- _Arbeitsauftrag 1_: Entnehmen Sie dem Interview wortgetreu den Abschnitt, der mit „Alagna Das konnte“ beginnt und mit „das auch so?“ endet.
- _Arbeitsauftrag 2_:
Beantworten Sie anhand des Interviews die folgenden Fragen:
(a) Was sieht Kurzak vor sich, wenn sie Robertos Stimme hört?
(b) Welchen Titel trägt Aleksandras neue CD, die Alagna letzten Sommer gehört hat?
(c) Wie viele Cousinen und Cousins hat Roberto nach Kurzaks Angabe?
- _Arbeitsauftrag 3_: Führen Sie das Interview im Anschluss an die zuletzt gestellte Frage weiter.

- _Vorliegender Text_:
Geige & Honig
Interview |

Was das Ehepaar über Giacomo Puccinis Tosca meint, wie sich das gemeinsame Leben in- und außerhalb der Opern-Blase gestaltet und warum Oper gerade auch in dunklen Zeiten erklingen muss: das erzählten sie im Interview.
Sie kennen einander schon lange, sind verheiratet und treten häufig gemeinsam auf. Wie würden Sie die Stimme des oder der anderen beschreiben?
Kurzak Ah, das ist einfach! Wenn ich Robertos Stimme höre, dann sehe ich einen goldenen, warmen Honig.
Alagna Wirklich? Das ist schön! Aleksandras Sopran scheint mir instrumental, wie eine Violine. Als ich etwa letzten Sommer ihre neue CD – Falcon – gehört habe, fiel mir sofort der Klang einer Geige ein. Da ist diese besondere Qualität, dieses unglaubliche Legato, dieser wunderschöne Ton, diese perfekte Führung. Wie ein edles Musikinstrument!
Wenn Sie nun gemeinsam auftreten – herrscht dann absolute Zweisamkeit vor? Haben Sie etwa dieselben Einsing-Routinen?
Kurzak Oh nein! Da sind wir sehr unterschiedlich! Ich brauche die Ruhe, Roberto aber singt die ganze Zeit. Manchmal, wenn wir gemeinsame Auftritte haben, benötigen wir zwei Hotelzimmer. Und dann kommt die Frage: Aber, seid ihr nicht verheiratet?? Warum braucht jeder seinen eigenen Raum? Antwort: Weil ich in meinem arbeite! Ich brauche mein eigenes Zimmer, um die nötige Ruhe zu haben.
Alagna Ich hingegen mag es, wenn Menschen um mich sind. Konzentrieren kann ich mich dennoch, weil ich mich in meine eigene innere Welt zurückziehe. Auch wenn viele Menschen um mich sind. Ich liebe ihre Gesellschaft!
Wie Puccini! Er komponierte auch gerne, wenn rund um ihn Menschen waren.
Kurzak Roberto ist Sizilianer, mit 50 Cousinen und Cousins. In ihrer Mitte fühlt er sich wohl!
Alagna Das konnte ich immer schon! Arbeiten, auch wenn es rundherum laut ist und ich von Menschen umgeben bin. Ich mag das. Ich mag die Menschen in meiner Nähe zu haben, die ich liebe und mit denen ich befreundet bin.
Einer Ihrer Kollegen sprach vor Kurzem davon, dass alle Tenöre nicht nur Cavaradossi singen möchten, sondern tatsächlich er sein wollen: Denn der Charakter dieses Künstlers, Liebhabers und Revolutionärs hat für viele etwas Vorbildhaftes. Sehen Sie das auch so?

- _Vorliegende Daten_:

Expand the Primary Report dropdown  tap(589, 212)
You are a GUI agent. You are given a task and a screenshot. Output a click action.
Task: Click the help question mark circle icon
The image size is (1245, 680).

- _Antwortbereich 1_:
Alagna Das konnte ich immer schon! Arbeiten, auch wenn es rundherum laut ist und ich von Menschen umgeben bin. Ich mag das. Ich mag die Menschen in meiner Nähe zu haben, die ich liebe und mit denen ich befreundet bin.
Einer Ihrer Kollegen sprach vor Kurzem davon, dass alle Tenöre nicht nur Cavaradossi singen möchten, sondern tatsächlich er sein wollen: Denn der Charakter dieses Künstlers, Liebhabers und Revolutionärs hat für viele etwas Vorbildhaftes. Sehen Sie das auch so?

- _Antwortbereich 2_:
(a) Einen goldenen, warmen Honig.
(b) Falcon.
(c) 50.

- _Antwortbereich 3_:
Alagna Natürlich ist Cavaradossi ein nobler Charakter, den man gerne auf einer Bühne darstellt. Aber ich bemühe mich, grundsätzlich allen Figuren, die ich singe, empathisch entgegenzutreten. Also nicht nur den liebenswerten und integren, sondern auch den verwerflichen, wie einem Pinkerton in Madama Butterfly. Es geht mir nicht darum, über sie zu urteilen, sondern ich versuche, die Charaktere in ihren jeweiligen Situationen zu verstehen. Und zu begreifen, warum sie so und nicht anders sind. Und ich will die Figuren nicht künstlich erzeugen, sondern versuche, Roberto in der Situation des jeweiligen Charakters zu sein. Also im Falle von Cavaradossi: Ich will seine Gefühle wirklich empfinden, ich will seine Lebenssituation fühlen. Das ist für mich ganz wesentlich.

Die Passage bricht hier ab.